The Huffington Post: What is the concept for "Any Size Mirror Is A Dictator"?Lindsey Drury: "Any Size Mirror" deals with the issue as to how we (and I say "we" to include myself in an unknown/over-generalized population of humans and animals) look into the world in order to figure out what we are doing. A mirror is a simple way of beginning to think about that issue. For example, "Any Size Mirror is a Dictator" means that though your eyelashes and your hand are both your own, and though you are holding the mascara and are going to apply it to those lashes, you need the external reference point of the mirror to see what you are doing. "Any Size Mirror is a Dictator" begins with the notion that one's perceptions themselves are designed to be incomplete: We cannot complete the act of transforming ourselves without external reference points, without the mirrors to dictate our actions.

For me, the project begins to touch on queerness right from its core -- in part because theories of identity-construction (and the performance, learning, signification, etc of gender and sexuality) have been so developed and opened up through the ongoing inquiry that has come out of queer communities and scholarship. And so, the project begins with this premise that to have identity, one needs to identify what one's actions are doing, and to do that, one needs an external reference point. And from there, the project explodes into two major directions, both of which reflect the history of queer culture in the US:

First, the opera builds a micro-culture, and puts newly invented dances, songs, languages, costumes, and customs to work to create this. To do so, the opera relies on the simplest resource that any culture is based upon in its production and reproduction: The participants seeing each other's actions and using each other as the external reference points or "mirrors" to produce their own actions. I also tend to liken the opera to a fabricated folk-arts presentation, and Momenta Art's Gallery is basically a holding cell in which the practitioners of those folk arts can be displayed. And yet, what people can see in this aspect of the opera, specifically if they come back numerous times to see it over its 7-week run, is that the culture is itself not designed or presented as a stagnant or unchanging series of "traditions," as one so often sees in museums, but its performers are in constant development, using the reflections they see of themselves in each other and the context to learn new possibilities.
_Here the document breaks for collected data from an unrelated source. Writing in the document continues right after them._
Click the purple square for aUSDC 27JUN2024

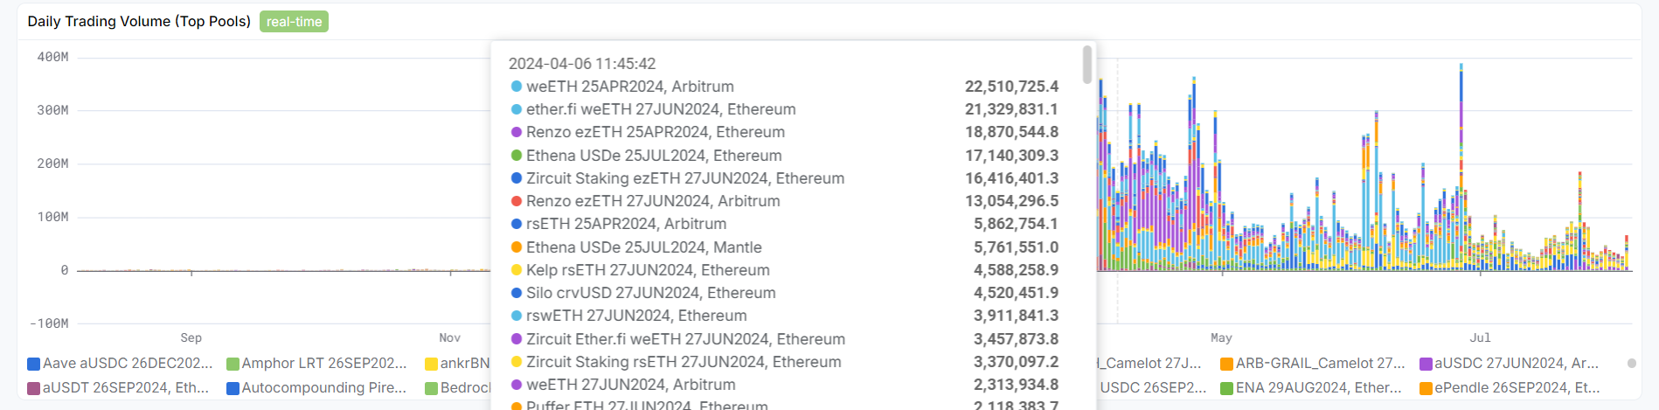point(1426,364)
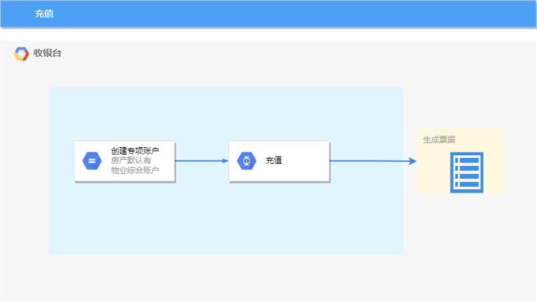Click the arrowhead pointing into 生成票据 box
537x301 pixels.
412,161
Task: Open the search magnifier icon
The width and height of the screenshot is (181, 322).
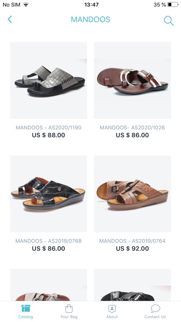Action: point(169,20)
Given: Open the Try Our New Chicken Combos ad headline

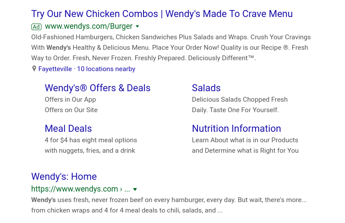Looking at the screenshot, I should 162,14.
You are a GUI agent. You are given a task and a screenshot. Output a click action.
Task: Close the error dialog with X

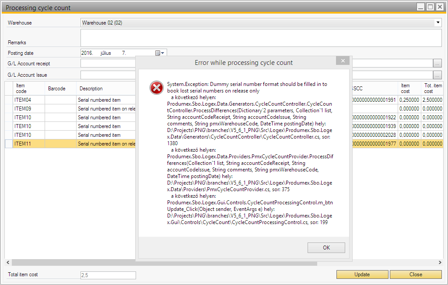(343, 61)
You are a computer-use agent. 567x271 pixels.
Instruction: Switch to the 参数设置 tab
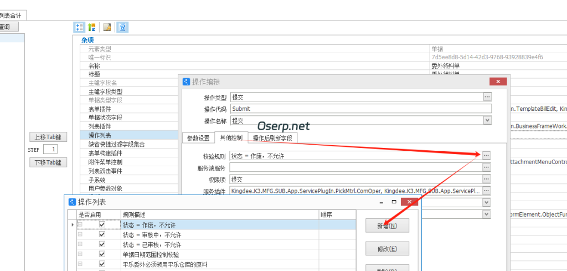point(198,138)
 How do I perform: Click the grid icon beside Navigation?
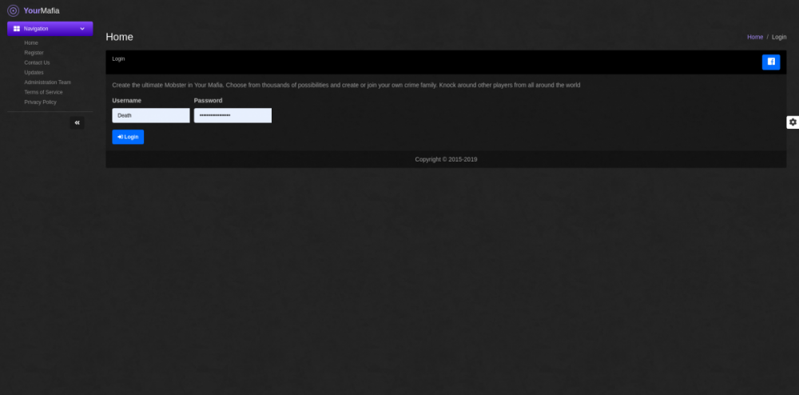17,29
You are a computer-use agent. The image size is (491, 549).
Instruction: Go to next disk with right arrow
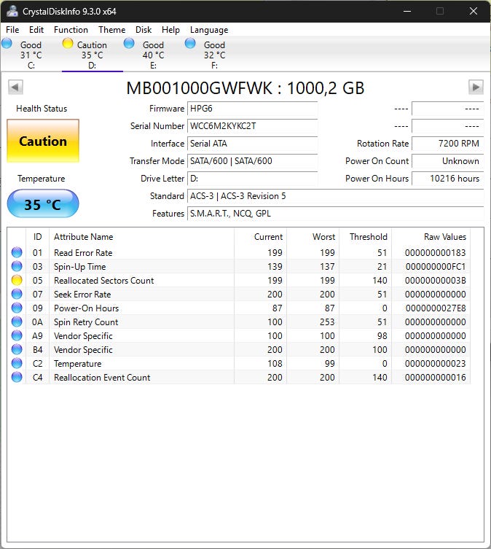pyautogui.click(x=475, y=87)
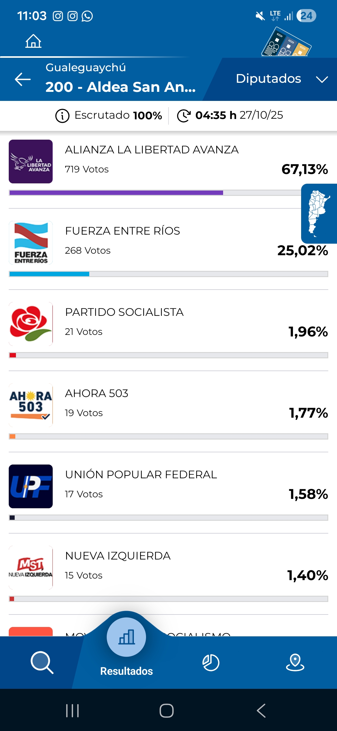Tap the home icon

click(x=33, y=41)
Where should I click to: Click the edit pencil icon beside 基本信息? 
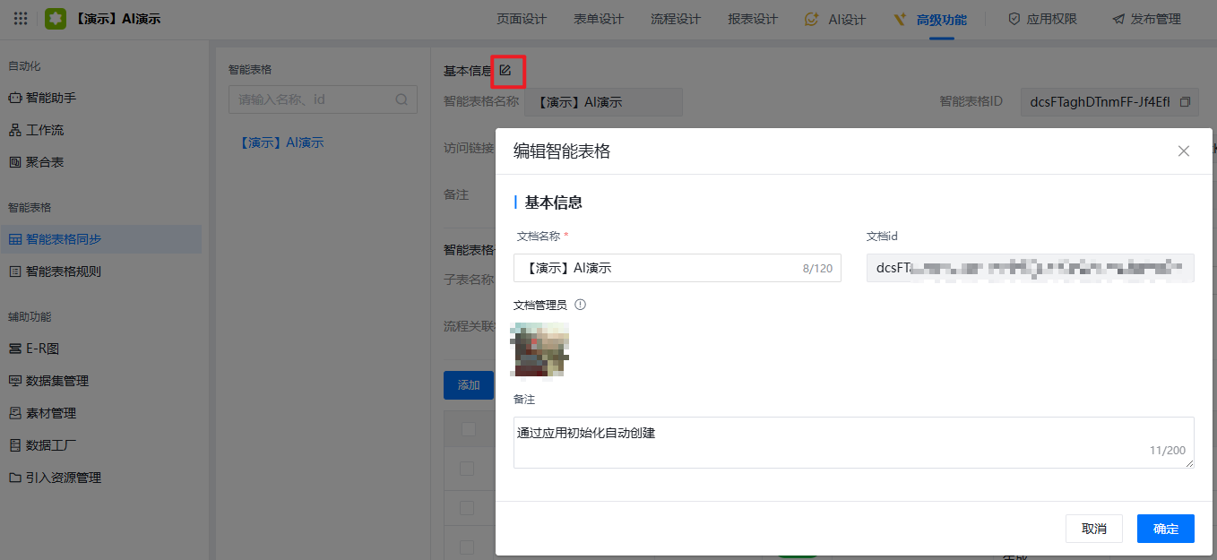pyautogui.click(x=505, y=70)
So, the culture changes. And this, to me, is the most important issue in the culture of ASMIAD (Any Size Mirror is a Dictator): Because audiences, as outsiders, will find it difficult to figure out why certain actions within it are occurring, the changes and developments in the culture instead become the fodder for audience members to perceive, understand, even empathize. It is an important issue in anthropology, I think -- the fact that no culture can be reduced to a series of explanations as to why people within it do what they do, but might instead be investigated through long-term observation of changes, variations, and deviations.

Second, within the opera, various people attempt to control, direct, manifest, make the best of this invented culture as something to "show." Three of these are "dictators," the director/librettist Esther Neff, composer Brian McCorkle, and me, choreographer Lindsey Drury. Three of them are "recursive" participants in the opera who do not perform the various arts within the opera, but instead forcefully attempt to influence the organic progression of the performances in order to extract certain meanings from them. To me, both the Dictators and the Recursive cast members attempt to enforce over the performer-culture the demands of "high art." In their various ways, they are attempting to milk the opera's durational processes and make instantaneous, virtuosic, conceptual artistry of them. What are you trying to accomplish/communicate through this performance series?For me, the central question of the opera is this: What if our greatest and most noble attempts at creating communities have been what makes us feel so lonely? What if in creating cultures we are also giving birth to the seeds of alienation? And these issues I see arising in/for queer communities and allies all the time -- recently, for example, from Sierra Mannie's article which, amongst much else, attempted to define who real women are and who therefore has the ability to give displays of authentic femininity. Mannie's definition of authentic black female culture needed the alienation of gay men. Or, even more recently, the Facebook attack on behalf of the authenticity of names and the effects of that on the trans and drag communities. So, for me, the opera delves into the fact that every culture is constructed, and is under constant construction, and every name was made up, and even the methods by which we authenticate things are invented, not given. In the opera, we go back to construct a little community and its insiders and outsiders from scratch.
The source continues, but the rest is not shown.